### [Stored data]
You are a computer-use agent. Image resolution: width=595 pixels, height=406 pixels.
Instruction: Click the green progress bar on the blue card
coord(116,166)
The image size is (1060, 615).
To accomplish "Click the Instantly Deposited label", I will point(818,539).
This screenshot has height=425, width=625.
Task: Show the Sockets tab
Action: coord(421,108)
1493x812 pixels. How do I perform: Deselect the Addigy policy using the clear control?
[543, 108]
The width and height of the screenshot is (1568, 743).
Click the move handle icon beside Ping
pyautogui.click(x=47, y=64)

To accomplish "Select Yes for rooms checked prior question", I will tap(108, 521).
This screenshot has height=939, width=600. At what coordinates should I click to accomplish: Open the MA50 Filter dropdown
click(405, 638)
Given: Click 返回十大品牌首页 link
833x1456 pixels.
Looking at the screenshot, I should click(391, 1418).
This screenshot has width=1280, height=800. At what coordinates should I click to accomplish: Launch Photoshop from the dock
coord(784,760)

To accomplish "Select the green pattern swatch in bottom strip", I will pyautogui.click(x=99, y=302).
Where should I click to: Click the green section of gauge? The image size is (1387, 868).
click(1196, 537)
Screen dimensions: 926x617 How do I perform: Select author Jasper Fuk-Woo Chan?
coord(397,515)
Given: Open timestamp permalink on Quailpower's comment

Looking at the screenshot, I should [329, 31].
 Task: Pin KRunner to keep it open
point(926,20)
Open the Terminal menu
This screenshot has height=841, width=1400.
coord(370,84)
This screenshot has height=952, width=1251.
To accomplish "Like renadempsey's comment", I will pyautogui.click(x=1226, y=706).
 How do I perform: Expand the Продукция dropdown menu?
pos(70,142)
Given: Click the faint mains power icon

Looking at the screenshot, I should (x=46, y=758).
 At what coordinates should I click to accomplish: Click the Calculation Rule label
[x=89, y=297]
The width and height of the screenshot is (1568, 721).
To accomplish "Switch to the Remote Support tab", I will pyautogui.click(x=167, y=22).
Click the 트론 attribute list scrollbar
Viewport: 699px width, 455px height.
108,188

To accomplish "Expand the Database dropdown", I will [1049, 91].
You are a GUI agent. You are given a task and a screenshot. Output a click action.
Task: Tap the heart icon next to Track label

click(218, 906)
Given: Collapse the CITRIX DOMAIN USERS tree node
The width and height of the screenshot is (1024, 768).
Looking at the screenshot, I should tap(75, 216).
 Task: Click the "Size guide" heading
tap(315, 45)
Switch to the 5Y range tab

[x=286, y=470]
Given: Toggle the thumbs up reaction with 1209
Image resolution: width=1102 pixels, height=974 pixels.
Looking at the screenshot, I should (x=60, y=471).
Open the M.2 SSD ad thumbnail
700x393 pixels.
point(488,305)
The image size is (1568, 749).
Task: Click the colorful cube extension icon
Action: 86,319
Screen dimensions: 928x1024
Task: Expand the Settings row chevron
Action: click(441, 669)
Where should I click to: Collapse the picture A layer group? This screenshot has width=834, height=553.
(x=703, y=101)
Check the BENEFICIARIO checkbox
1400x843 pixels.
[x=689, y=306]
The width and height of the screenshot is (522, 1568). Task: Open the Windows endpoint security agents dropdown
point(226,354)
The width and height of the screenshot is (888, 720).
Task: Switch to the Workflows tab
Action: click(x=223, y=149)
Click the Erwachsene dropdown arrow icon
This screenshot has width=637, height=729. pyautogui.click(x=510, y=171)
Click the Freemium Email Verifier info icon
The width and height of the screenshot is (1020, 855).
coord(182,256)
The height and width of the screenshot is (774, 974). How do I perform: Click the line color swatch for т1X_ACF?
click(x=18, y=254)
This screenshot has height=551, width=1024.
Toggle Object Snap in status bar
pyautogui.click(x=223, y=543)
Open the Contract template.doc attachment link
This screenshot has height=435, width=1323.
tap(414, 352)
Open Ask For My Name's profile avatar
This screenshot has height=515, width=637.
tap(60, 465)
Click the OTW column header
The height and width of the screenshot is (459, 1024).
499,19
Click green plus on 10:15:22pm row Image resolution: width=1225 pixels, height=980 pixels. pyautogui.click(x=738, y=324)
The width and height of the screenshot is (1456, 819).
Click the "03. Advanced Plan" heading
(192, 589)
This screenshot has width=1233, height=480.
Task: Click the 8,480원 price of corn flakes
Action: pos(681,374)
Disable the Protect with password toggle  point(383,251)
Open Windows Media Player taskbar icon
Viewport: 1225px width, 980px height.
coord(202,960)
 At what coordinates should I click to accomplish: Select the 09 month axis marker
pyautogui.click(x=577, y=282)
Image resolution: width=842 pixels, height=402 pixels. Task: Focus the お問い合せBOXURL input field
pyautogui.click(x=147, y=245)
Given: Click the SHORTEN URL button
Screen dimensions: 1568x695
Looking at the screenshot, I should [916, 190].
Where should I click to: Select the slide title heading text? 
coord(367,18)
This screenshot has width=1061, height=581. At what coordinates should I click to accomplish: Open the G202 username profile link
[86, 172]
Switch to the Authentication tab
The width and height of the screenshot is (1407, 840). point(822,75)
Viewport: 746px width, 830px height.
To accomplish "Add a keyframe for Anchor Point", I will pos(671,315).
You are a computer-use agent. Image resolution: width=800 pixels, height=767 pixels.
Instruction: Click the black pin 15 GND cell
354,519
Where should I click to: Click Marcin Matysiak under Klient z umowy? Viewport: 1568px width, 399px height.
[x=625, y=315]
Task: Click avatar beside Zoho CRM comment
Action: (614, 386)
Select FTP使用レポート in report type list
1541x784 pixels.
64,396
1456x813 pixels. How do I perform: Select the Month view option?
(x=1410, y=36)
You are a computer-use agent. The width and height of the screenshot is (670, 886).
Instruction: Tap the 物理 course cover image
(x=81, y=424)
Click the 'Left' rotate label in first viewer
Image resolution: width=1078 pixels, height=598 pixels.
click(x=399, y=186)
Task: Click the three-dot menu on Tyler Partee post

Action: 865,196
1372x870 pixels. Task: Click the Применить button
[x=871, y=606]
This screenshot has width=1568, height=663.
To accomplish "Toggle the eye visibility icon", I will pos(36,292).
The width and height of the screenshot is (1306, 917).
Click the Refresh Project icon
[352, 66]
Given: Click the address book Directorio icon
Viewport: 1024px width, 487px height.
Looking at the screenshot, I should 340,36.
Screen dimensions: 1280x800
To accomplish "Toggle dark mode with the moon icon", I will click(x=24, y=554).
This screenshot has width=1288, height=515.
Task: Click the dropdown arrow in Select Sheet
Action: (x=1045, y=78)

### [Directions for this task]
Show each line in the data where the string "list" appears.

### [Completed exercise]
Click the 트론 attribute list scrollbar
Select FTP使用レポート in report type list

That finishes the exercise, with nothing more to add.